[Source data]
──────────

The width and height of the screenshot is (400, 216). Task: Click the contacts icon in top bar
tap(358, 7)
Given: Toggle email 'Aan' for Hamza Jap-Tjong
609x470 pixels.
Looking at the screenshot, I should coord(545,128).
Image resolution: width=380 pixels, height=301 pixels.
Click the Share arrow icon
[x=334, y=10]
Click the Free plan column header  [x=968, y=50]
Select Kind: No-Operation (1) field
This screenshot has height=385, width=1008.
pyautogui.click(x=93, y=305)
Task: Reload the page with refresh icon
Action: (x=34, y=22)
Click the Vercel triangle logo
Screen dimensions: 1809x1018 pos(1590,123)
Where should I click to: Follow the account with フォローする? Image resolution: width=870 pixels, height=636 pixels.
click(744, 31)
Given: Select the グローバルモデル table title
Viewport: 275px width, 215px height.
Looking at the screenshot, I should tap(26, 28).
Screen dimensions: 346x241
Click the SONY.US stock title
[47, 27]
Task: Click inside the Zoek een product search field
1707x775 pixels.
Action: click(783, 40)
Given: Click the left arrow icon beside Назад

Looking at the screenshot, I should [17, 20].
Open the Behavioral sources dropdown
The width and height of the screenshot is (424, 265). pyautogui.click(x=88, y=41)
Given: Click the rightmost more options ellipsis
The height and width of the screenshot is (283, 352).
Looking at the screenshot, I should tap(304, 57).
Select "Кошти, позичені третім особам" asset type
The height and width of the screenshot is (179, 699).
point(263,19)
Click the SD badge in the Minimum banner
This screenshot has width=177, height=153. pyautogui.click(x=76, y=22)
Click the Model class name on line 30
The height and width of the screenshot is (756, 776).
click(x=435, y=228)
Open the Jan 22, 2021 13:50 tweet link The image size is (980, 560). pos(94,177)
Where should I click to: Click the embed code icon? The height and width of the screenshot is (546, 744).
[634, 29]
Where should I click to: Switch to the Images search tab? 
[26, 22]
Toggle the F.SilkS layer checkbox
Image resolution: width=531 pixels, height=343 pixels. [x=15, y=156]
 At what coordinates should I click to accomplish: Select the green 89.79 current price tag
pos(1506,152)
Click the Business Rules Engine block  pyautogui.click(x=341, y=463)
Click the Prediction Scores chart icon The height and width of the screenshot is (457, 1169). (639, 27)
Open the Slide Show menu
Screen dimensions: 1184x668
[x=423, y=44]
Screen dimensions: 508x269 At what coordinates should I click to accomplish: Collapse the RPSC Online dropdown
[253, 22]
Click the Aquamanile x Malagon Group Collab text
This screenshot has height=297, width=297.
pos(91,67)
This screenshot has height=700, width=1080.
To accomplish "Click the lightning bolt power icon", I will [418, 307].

──────────

Problem => From the first line to the last, transcribe the data exactly.

Result of this task =>
The width and height of the screenshot is (400, 216). Task: Click the contacts icon in top bar
tap(358, 7)
Given: Toggle email 'Aan' for Hamza Jap-Tjong
609x470 pixels.
Looking at the screenshot, I should coord(545,128).
Image resolution: width=380 pixels, height=301 pixels.
Click the Share arrow icon
[x=334, y=10]
Click the Free plan column header  [x=968, y=50]
Select Kind: No-Operation (1) field
This screenshot has height=385, width=1008.
pyautogui.click(x=93, y=305)
Task: Reload the page with refresh icon
Action: (x=34, y=22)
Click the Vercel triangle logo
Screen dimensions: 1809x1018 pos(1590,123)
Where should I click to: Follow the account with フォローする? Image resolution: width=870 pixels, height=636 pixels.
click(744, 31)
Given: Select the グローバルモデル table title
Viewport: 275px width, 215px height.
Looking at the screenshot, I should tap(26, 28).
Screen dimensions: 346x241
Click the SONY.US stock title
[47, 27]
Task: Click inside the Zoek een product search field
1707x775 pixels.
Action: click(783, 40)
Given: Click the left arrow icon beside Назад

Looking at the screenshot, I should [17, 20].
Open the Behavioral sources dropdown
The width and height of the screenshot is (424, 265). pyautogui.click(x=88, y=41)
Given: Click the rightmost more options ellipsis
The height and width of the screenshot is (283, 352).
Looking at the screenshot, I should tap(304, 57).
Select "Кошти, позичені третім особам" asset type
The height and width of the screenshot is (179, 699).
point(263,19)
Click the SD badge in the Minimum banner
This screenshot has width=177, height=153. pyautogui.click(x=76, y=22)
Click the Model class name on line 30
The height and width of the screenshot is (756, 776).
click(x=435, y=228)
Open the Jan 22, 2021 13:50 tweet link The image size is (980, 560). pos(94,177)
Where should I click to: Click the embed code icon? The height and width of the screenshot is (546, 744).
[634, 29]
Where should I click to: Switch to the Images search tab? 
[26, 22]
Toggle the F.SilkS layer checkbox
Image resolution: width=531 pixels, height=343 pixels. [x=15, y=156]
 At what coordinates should I click to accomplish: Select the green 89.79 current price tag
pos(1506,152)
Click the Business Rules Engine block  pyautogui.click(x=341, y=463)
Click the Prediction Scores chart icon The height and width of the screenshot is (457, 1169). (639, 27)
Open the Slide Show menu
Screen dimensions: 1184x668
[x=423, y=44]
Screen dimensions: 508x269 At what coordinates should I click to accomplish: Collapse the RPSC Online dropdown
[253, 22]
Click the Aquamanile x Malagon Group Collab text
This screenshot has height=297, width=297.
pos(91,67)
This screenshot has height=700, width=1080.
To accomplish "Click the lightning bolt power icon", I will [418, 307].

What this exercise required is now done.